E a quella donna che Kamala deve tutto. La donna arrivata da lontano che le ha insegnato ad amare l’America: “Il mio impegno nasce dai valori che mi ha insegnato mia madre” prosegue. “E dalla visione del mondo che generazioni di americani ci hanno tramandato: la stessa che condivido con Joe Biden. La visione di una nazione dove tutti sono i benvenuti a prescindere da come appaiono, da dove vengono e chi amano.  Dove possiamo non essere d’accordo su tutto, ma siamo uniti dalla certezza che la vita di ogni essere umano conta, e merita dignità e rispetto. E dove ci occupiamo gli uni degli altri, affrontiamo insieme le sfide, celebriamo insieme i trionfi”.

È con pacata fermezza che Kamala Harris infiamma la platea virtuale della terza serata di convention democratica evocando la visione obamiana di una società post razziale, basata su un sistema sociale solidale, e di una nazione terra delle opportunità e dell’american dream. Ma non dimentica di sottolineare che la realtà che oggi sta vivendo l’America è un’altra: “Ci sentiamo anni luce lontani da quel paese. E la colpa è di Donald Trump. Il suo fallimento ha distrutto vite umane. Un’economia sana.

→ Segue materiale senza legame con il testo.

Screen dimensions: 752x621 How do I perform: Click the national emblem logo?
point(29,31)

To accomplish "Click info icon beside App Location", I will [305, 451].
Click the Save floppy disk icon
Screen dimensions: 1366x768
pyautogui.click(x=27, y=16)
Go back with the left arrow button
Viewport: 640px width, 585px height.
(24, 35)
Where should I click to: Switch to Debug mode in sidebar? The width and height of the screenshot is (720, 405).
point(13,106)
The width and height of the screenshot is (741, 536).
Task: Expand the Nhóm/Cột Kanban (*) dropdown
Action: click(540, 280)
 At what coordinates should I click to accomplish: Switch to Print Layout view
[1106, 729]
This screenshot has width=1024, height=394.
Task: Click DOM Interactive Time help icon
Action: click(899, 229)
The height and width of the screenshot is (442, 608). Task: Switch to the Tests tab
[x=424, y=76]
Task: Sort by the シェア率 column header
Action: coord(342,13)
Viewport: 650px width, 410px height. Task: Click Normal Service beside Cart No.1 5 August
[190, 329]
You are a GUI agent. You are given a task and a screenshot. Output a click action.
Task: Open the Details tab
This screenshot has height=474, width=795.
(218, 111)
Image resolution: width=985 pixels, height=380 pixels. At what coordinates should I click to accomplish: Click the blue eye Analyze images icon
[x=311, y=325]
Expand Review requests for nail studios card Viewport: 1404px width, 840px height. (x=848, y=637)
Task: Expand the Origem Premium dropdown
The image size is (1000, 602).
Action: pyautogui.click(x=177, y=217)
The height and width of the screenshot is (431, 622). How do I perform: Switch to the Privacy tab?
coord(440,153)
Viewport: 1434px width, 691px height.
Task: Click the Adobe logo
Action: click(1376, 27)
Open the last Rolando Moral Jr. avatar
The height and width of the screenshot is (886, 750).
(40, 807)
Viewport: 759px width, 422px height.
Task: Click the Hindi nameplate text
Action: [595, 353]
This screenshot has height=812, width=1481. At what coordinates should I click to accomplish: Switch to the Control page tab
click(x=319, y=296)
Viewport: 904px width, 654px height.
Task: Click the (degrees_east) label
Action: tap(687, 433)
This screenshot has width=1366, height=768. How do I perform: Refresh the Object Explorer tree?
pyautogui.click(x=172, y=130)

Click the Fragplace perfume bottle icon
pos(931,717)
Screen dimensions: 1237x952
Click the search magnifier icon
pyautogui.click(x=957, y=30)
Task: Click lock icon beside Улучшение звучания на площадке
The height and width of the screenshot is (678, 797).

Un intero modo di vivere”.

Fra un anno, auspica, ci saremo lasciati il Covid alle spalle. Ma avverte: “Non esiste un vaccino contro il razzismo”.

Per questo, insiste,  “Siamo a un punto di svolta. Il caos costante ci ha portati alla deriva. L’incompetenza ci terrorizza. L’insensibilità ci fa sentire soli. È molto da sopportare. Ed ecco il punto: possiamo fare di meglio. Meritare molto di più. Dobbiamo eleggere un presidente che cambierà le cose, e sarà in grado di fare un lavoro importante. Un presidente che unisca tutti – neri, bianchi, latini, asiatici, indigeni – per costruire il futuro che vogliamo, per riportare l’America a essere una collettività. Per questo, dobbiamo eleggere Joe Biden”.

Sempre vestita con abiti a pantalone, l’immancabile collana e i tacchi a spillo, Kamala Harris ha fatto breccia nel cuore e nell’immaginario degli elettori dem per la prima volta nel 2016: quando parlando alla Commissione Intelligence del Senato inchiodò l’allora ministro della Giustizia Jeff Sessions alle sue responsabilità sul Russiagate. E poi ancora nel 2018, quando con le sue domande molto precise mise in difficoltà il giudice Brett Kavanaugh, accusato di aver molestato una donna al college, durante l’audizione per la conferma alla Corte Suprema. Dimostrandosi capace, insomma, di poter tener testa a chiunque in un eventuale dibattito.

Stasera, col le sue parole puntuali e dirette e con la certezza che un’America migliore si può ancora costruire, tiene testa all’intera nazione: “Oggi abbiamo un presidente che usa le nostre tragedie come arma politica. Joe sarà un presidente capace di trasformare le nostre sfide in risultati”.